# [TEXT ZUR ANALYSE]
Keine Belehrungspflicht des Arbeitgebers über Urlaubsverfall bei langfristig erkrankten Arbeitnehmern

Nach einer Entscheidung des Landesarbeitsgerichts Hamm (LAG Hamm, Urteil vom 24.07.2019, 5 Sa 676/19) ist der Arbeitgeber gegenüber langfristig erkrankten Arbeitnehmern nicht zu einer Belehrung verpflichtet, dass Urlaubsansprüche bis zum 31.12. des Kalenderjahres oder – im Falle der Übertragung – bis zum 31.03. des Folgejahres verfallen. Diese Verpflichtung zur Belehrung besteht erst wieder nach Genesung des Arbeitnehmers hinsichtlich der konkreten Ansprüche.

# [DATENSATZAUSZUG]

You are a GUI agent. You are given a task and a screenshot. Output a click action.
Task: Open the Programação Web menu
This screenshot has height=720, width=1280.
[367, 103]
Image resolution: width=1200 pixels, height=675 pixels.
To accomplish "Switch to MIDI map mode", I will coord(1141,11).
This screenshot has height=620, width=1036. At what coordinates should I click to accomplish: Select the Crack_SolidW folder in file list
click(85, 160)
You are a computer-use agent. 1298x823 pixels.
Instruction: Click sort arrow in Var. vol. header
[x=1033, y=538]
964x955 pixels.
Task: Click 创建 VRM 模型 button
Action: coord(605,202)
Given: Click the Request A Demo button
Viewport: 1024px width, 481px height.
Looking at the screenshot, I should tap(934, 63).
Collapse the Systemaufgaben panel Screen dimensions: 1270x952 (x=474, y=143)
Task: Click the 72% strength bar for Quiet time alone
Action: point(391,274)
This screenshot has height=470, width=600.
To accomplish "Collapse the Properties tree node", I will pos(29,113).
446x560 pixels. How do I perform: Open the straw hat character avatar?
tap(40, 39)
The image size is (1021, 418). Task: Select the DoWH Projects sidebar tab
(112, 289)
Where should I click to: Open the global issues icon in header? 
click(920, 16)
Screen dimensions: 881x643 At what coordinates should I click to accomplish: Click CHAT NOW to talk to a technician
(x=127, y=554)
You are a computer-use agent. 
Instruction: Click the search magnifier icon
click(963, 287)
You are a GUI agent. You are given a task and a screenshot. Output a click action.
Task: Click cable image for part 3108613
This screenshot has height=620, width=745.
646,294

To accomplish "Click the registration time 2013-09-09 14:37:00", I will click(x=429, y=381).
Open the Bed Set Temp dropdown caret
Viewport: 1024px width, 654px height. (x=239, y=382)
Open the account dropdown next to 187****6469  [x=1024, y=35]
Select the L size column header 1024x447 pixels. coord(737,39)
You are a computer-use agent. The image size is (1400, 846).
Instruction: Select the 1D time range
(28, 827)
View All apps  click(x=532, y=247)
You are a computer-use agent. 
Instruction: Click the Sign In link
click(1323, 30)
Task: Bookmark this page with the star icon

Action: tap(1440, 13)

# [ÜBUNG A]
Wann besteht laut dem Text zum Urlaubsverfall bei langfristig Erkrankten die Belehrungspflicht des Arbeitgebers wieder?
# [ÜBUNG B]
Bitte führen Sie den Text zum Urlaubsverfall bei langfristig Erkrankten nach seinem letzten Satz weiter.

# [ANTWORTBEREICH A]
Erst nach der Genesung des Arbeitnehmers, und zwar hinsichtlich der konkreten Ansprüche.

# [ANTWORTBEREICH B]
Der Sachverhalt

Die Entscheidung beruht auf der Klage einer Arbeitnehmerin. Gegenstand der Klage war ein Streit der Arbeitsvertragsparteien über das Bestehen eines Urlaubsanspruchs aus dem Jahr 2017. Die Klägerin, die bei der Beklagten gemäß Arbeitsvertrag vom 09.07.2010 beschäftigt ist, war seit 2017 durchgehend arbeitsunfähig erkrankt, sodass sie in diesem Kalenderjahr insgesamt 14 Tage des ihr zustehenden Erholungsurlaubs nicht in Anspruch nehmen konnte. Im Dezember 2018 forderte die Klägerin die Beklagte sodann schriftlich zur Abgeltung der restlichen Urlaubstage aus 2017 auf. Sie war der Ansicht, der Anspruch auf Erholungsurlaub sei bereits deshalb nicht verfallen, weil die Beklagte sie nicht rechtzeitig auf den drohenden Verfall hingewiesen habe und somit der ihr obliegenden Belehrungspflicht nicht nachgekommen sei.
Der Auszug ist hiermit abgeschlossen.